--- start Data section ---

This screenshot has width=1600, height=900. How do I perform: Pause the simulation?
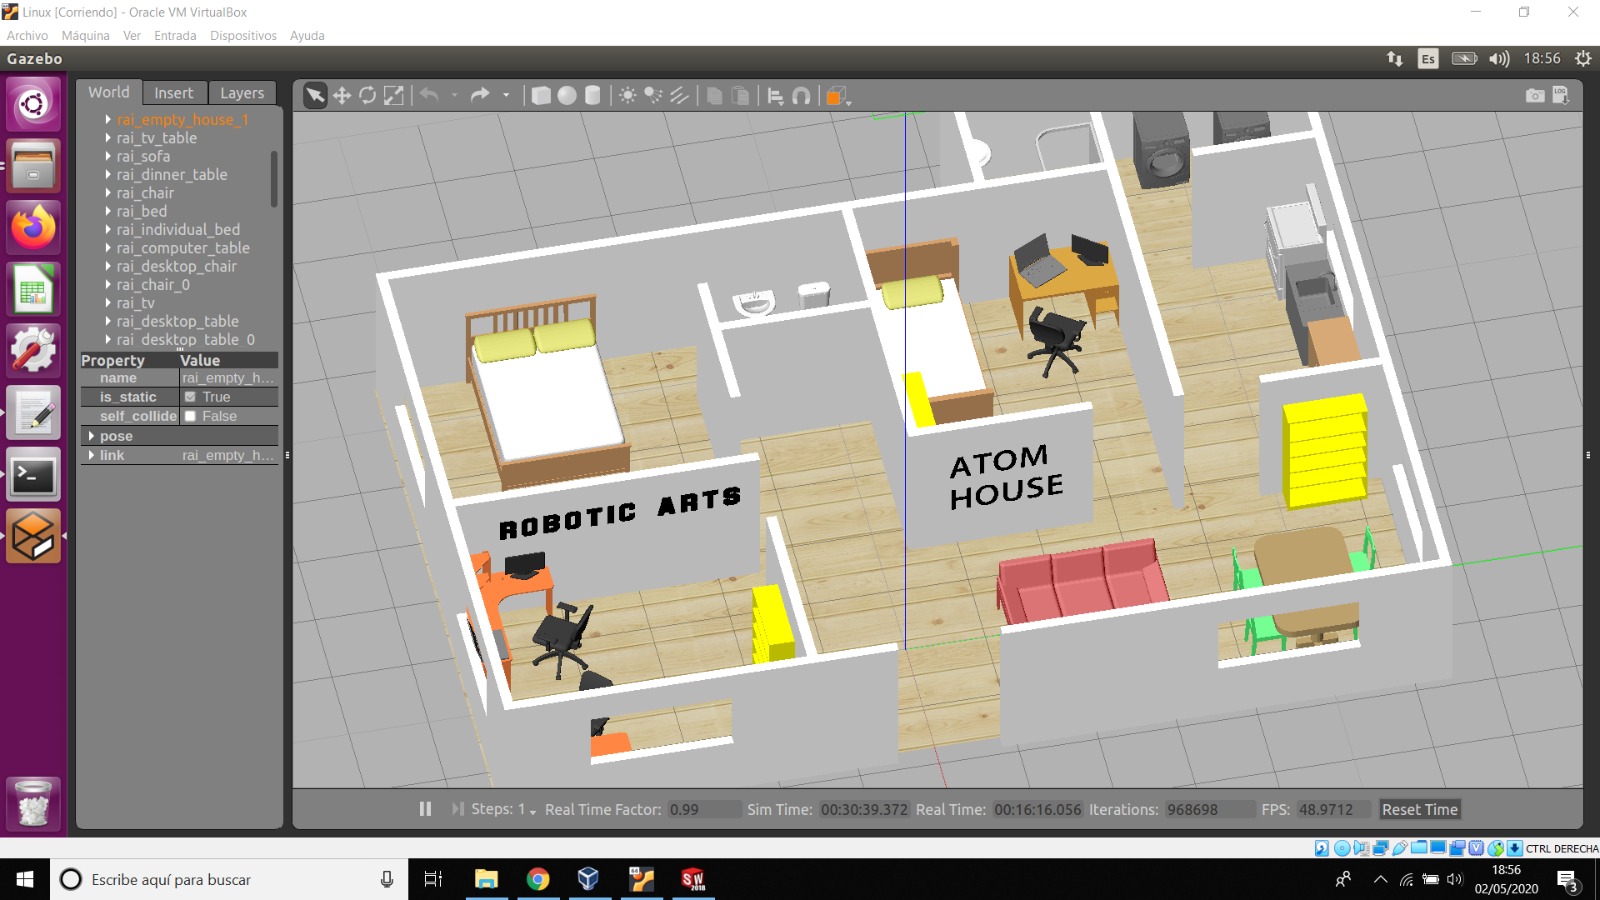[425, 809]
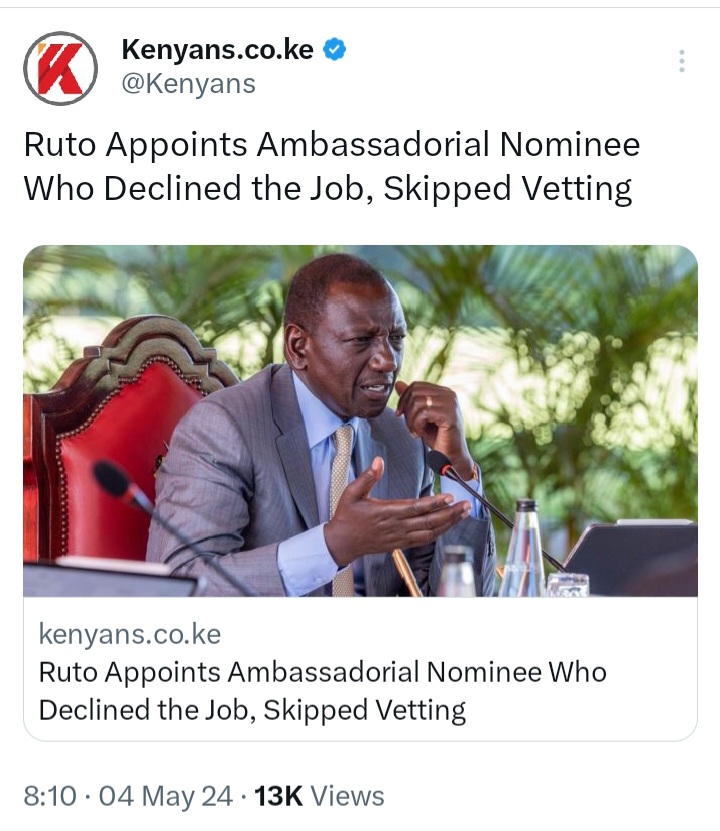The height and width of the screenshot is (831, 720).
Task: Click tweet text line 'Who Declined the Job, Skipped Vetting'
Action: [328, 189]
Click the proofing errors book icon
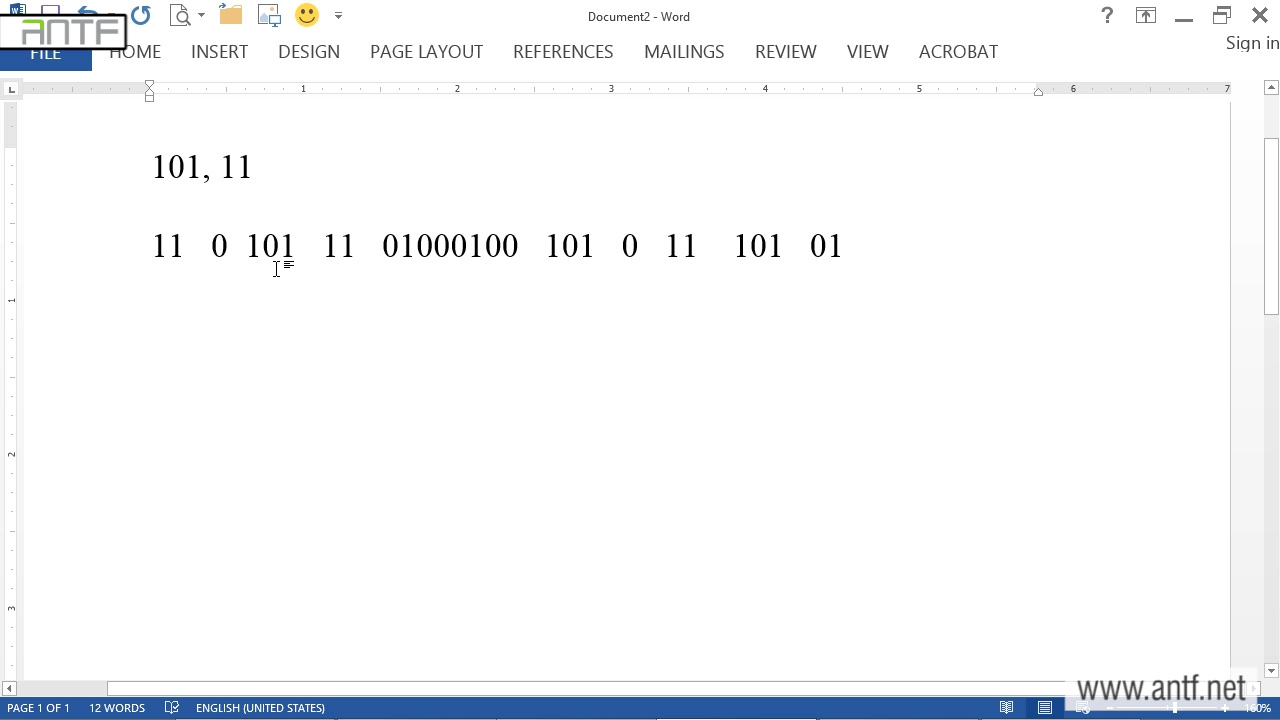 pos(172,708)
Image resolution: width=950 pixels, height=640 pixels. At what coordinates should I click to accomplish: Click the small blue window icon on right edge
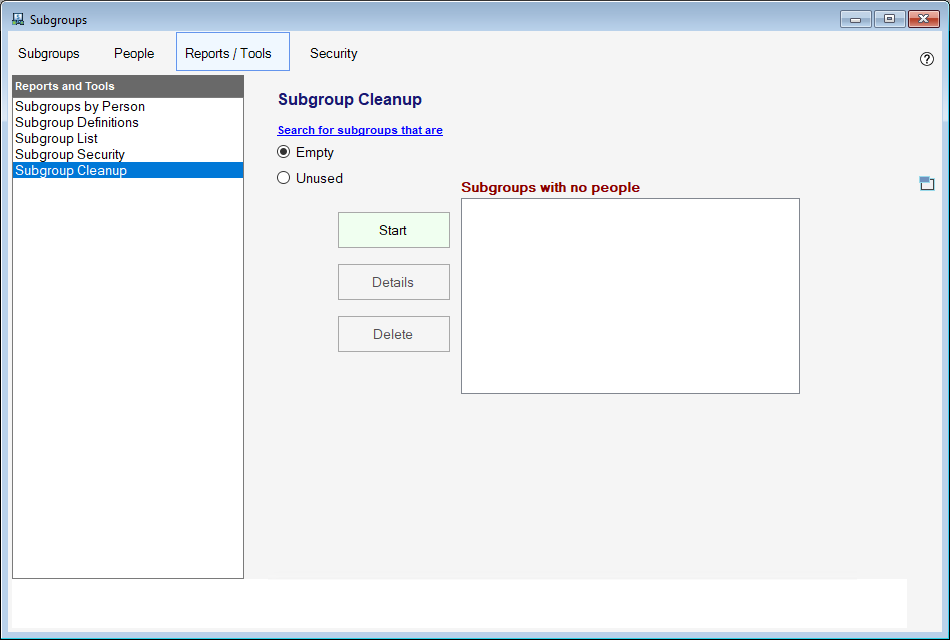click(926, 183)
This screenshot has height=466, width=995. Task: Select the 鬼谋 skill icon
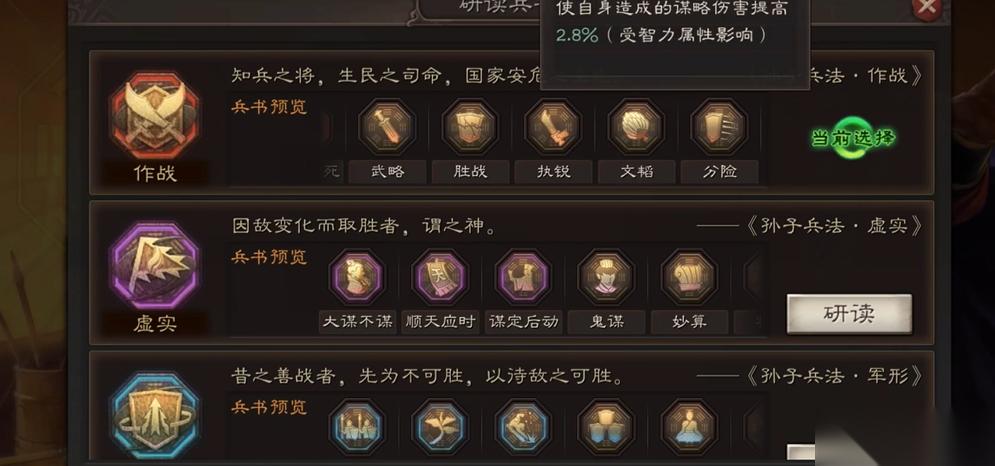[x=607, y=277]
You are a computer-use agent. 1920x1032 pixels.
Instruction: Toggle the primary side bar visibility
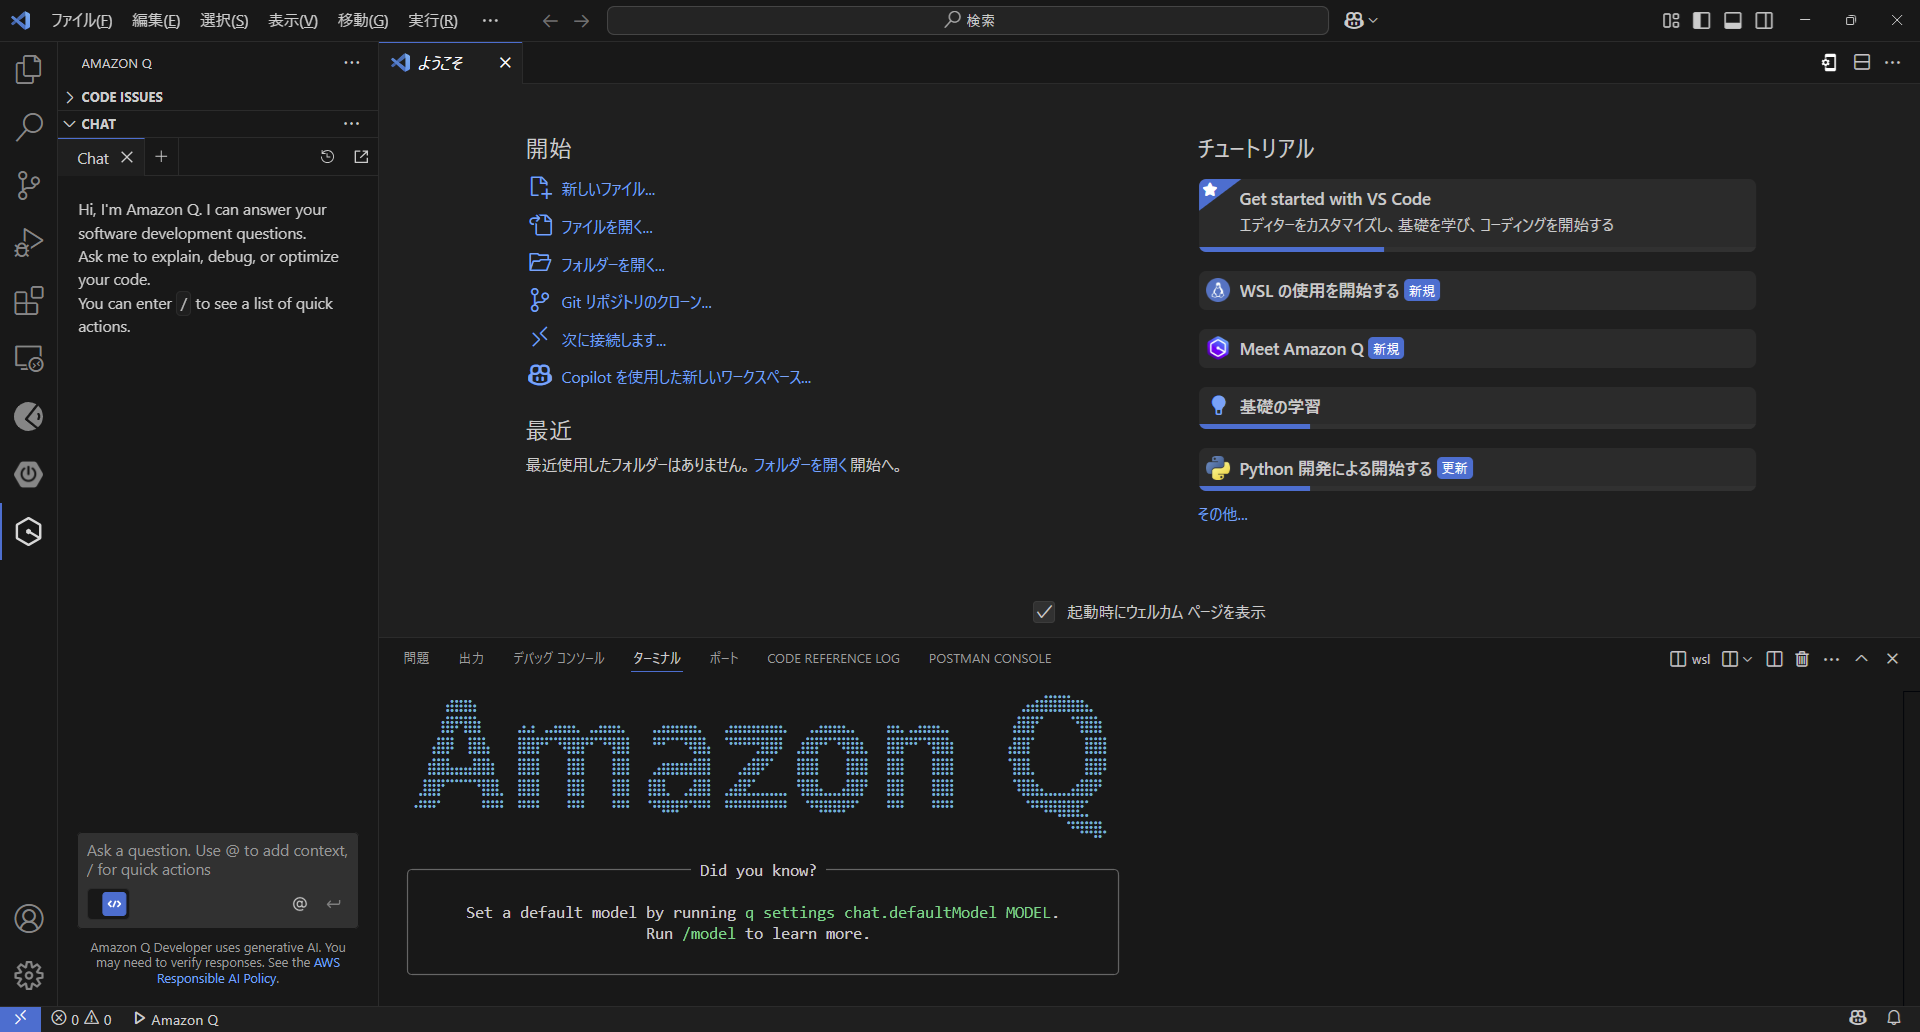pyautogui.click(x=1701, y=21)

--- end Data section ---

Written exercise: Transcribe, unchanged, the part of the rows that opens with the line containing "This screenshot has height=466, width=995." and runs through the last row. Omit the pictures.

Answer to the problem:
This screenshot has height=466, width=995. Task: Select the 鬼谋 skill icon
[x=607, y=277]
You are a computer-use agent. 1920x1032 pixels.
Instruction: Toggle the primary side bar visibility
pyautogui.click(x=1701, y=21)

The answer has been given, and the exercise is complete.